The men's basketball team, despite having won the NCAA Tournament, accounted for only $1 million profit. Conversely, the football team, despite having NOT played in a BCS game last year, made more than $32 million in profit. The entire Athletic Dept. made a profit of $4.2 million.

Excluding the football team, Florida athletics LOST almost $28 million dollars! Women's athletics lost almost $9.5 million by themselves! You'll see example after example of this nonsense when you look up individual schools on this web site. As I did, you'll see example after example of the football program funding all the other athletic programs.

Arguing, "Logic!" in the face of a guaranteed payout of $17 million for appearing in a BCS game is futile. If I'm a university president trying to fund all the other programs, the only thing I'm pissed about is that I have to share the money with the rest of the conference.

I damn sure don't want to share any of my football money with the NCAA by concocting some type of "official" tournament.

So I ask you and every other playoff pusher again... show me how my school can play one game in a playoff system and, win or lose, receive a guaranteed payout of $17 million.

The "fairness" and "logic" arguments simply do not apply. It's business. Those arguments remind me of an old saying in business...

"Some people like to study the roots. Others just like to pick the fruit."

Guess which group the university presidents are.

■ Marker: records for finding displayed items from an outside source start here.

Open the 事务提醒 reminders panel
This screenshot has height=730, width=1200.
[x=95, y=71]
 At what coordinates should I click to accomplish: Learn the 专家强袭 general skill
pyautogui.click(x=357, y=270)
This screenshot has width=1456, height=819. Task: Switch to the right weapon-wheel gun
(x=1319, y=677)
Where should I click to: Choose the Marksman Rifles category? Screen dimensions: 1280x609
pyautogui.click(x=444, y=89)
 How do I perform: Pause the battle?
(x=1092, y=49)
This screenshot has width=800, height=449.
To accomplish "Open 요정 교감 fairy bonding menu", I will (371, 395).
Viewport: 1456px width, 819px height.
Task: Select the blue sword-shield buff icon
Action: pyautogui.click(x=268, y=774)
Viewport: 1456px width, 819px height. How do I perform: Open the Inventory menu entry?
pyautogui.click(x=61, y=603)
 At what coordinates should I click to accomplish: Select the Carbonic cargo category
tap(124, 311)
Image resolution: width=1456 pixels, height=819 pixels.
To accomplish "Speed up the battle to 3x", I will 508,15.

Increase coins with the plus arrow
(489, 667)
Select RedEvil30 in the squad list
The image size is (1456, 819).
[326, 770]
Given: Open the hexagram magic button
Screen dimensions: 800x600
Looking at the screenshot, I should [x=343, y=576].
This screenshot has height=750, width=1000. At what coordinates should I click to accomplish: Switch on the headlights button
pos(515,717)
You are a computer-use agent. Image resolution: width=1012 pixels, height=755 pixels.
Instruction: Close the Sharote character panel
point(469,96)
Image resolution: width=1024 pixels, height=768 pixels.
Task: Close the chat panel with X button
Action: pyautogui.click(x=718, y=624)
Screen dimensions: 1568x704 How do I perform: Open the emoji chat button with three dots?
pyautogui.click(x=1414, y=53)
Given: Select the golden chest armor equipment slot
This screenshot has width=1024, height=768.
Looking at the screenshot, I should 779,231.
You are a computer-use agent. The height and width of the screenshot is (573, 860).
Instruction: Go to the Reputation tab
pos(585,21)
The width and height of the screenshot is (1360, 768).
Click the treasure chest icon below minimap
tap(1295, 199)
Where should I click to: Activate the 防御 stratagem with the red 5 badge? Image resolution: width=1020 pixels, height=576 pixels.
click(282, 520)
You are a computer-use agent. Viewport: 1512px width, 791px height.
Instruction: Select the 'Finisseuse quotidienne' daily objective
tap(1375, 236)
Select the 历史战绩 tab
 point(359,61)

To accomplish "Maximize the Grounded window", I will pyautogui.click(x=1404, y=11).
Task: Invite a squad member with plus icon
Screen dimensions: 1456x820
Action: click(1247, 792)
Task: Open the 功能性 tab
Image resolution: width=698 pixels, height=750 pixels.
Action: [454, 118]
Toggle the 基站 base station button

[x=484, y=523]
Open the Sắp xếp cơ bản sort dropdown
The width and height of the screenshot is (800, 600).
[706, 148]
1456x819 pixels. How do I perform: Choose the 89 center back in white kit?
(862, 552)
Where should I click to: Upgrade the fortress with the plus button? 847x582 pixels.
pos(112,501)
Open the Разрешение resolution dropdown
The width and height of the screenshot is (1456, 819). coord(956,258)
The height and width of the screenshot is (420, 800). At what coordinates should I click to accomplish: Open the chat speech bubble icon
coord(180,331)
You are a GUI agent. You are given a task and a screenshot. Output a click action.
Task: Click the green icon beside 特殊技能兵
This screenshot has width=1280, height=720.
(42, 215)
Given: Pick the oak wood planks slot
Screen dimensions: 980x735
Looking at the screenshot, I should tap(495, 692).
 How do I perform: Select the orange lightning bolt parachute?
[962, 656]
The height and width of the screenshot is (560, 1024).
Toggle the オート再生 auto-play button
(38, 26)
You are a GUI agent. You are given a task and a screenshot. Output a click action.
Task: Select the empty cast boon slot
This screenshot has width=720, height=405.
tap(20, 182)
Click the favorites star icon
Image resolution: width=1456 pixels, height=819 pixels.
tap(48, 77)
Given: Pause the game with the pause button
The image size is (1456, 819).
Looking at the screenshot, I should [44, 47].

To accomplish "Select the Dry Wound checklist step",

Regarding the Adrian Peterson thing... you're right. He was hurt in the regular season. They say he'll be ready to play for the January game. Yet, as you propose, would he be completely healthy for your playoffs which start the 2nd week of December?

Would you run him out there to play two or three games for the Sooners so he can collect his $50 December stipend from the NCAA?

Peterson has nothing left to prove to the NFL. He is a certain Top Five pick. Hell, he could probably skip the NFL Combine and make the Top Ten. He has a $40 to $50 million contract waiting for him in about six months. Approximately half of that money will be GUARANTEED.

As his father, would you advise him to continuing playing for fifty bucks a month when he may or may not be completely healed? Or would you protect his future and tell him, "Son, you are about to make more money by signing your name to a contract than I ever dreamed of, even though I have worked my entire life. You are about to be in a position that many people don't get to do. That is, you will be doing exactly what you've always dreamed of with your life. You and your future kids and grand kids may never have to worry about money like the overwhelming majority of people in this country do. As your father, I can tell you this. These playoffs are not that important."?

If you would advise him to play your playoffs, then Mark Richt is exactly right. Naming a champion is indeed your ONLY goal.

December 27, 2006 | Unregistered CommenterMJ
"That is as fallacious as stating that having a playoff will be a money loser???"

BTW, Bill. I never said that. You did.

All I said was that you have to show me how playing one game in a playoff guarantees a payout of $17 million whether I win or lose..

If you can show me it makes my conference, say, $8 million, then that's fine. But given the choice between $8 million and $17 million, take a guess which one I'll choose.